James Franck Institute
- Established: 1945
- Field of research: physics, chemistry and materials science
- Director: Margaret Gardel
- Location: Chicago, Illinois
- Affiliations: University of Chicago
- Website: jfi.uchicago.edu

= James Franck Institute =

UChicago interdisciplinary physics research institute

The James Franck Institute of the University of Chicago conducts interdisciplinary research in physics, chemistry and materials science. Scientists at the institute include those interested in condensed matter physics, physical chemistry, materials chemistry, atomic, molecular, and optical physics, geophysics, and biophysics.

Founded in 1945 by university President Robert Maynard Hutchins as the Institute for the Study of Metals, it was renamed for Nobel Prize winning physicist James Franck in 1967. It had its beginnings in the Metallurgical Laboratory, the World War II project that initiated the first self-sustaining nuclear chain reaction, using the metal uranium.
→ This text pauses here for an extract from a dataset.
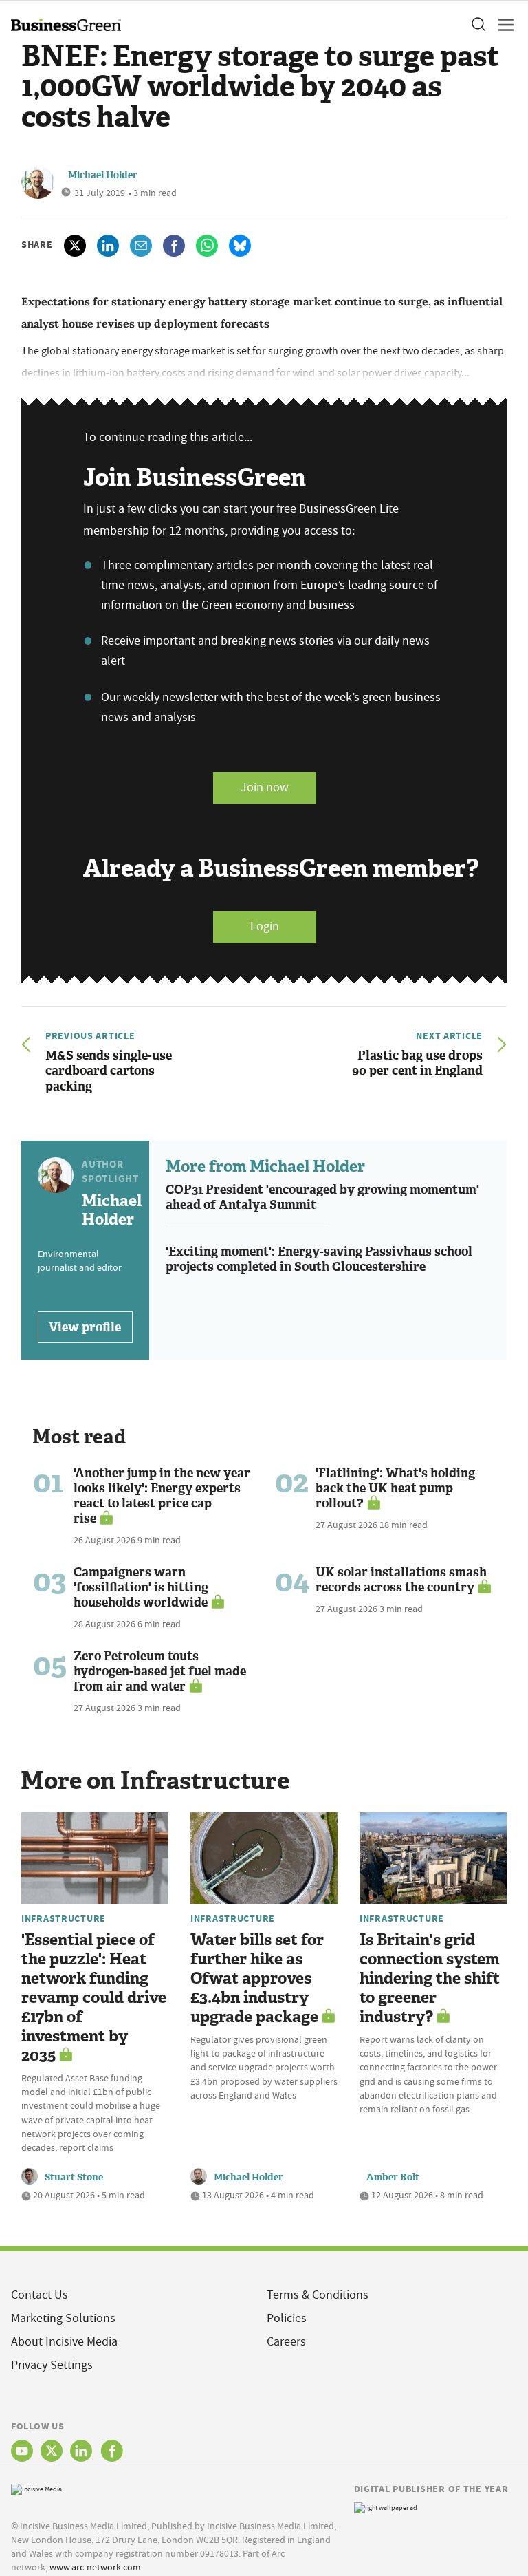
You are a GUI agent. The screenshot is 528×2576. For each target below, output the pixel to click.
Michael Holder (103, 175)
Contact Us (39, 2295)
The Institute's founding director was Cyril Stanley Smith, former head of metallurgy at Los Alamos and the institute made early advances in pseudopotential theory and study of the Fermi surface. The Institute was an early pioneer in interdisciplinary research in wide-ranging subjects: as it was organized like a "benevolent anarchy", a large percent of its early papers did not even deal with metals but other aspects of chemistry and physics.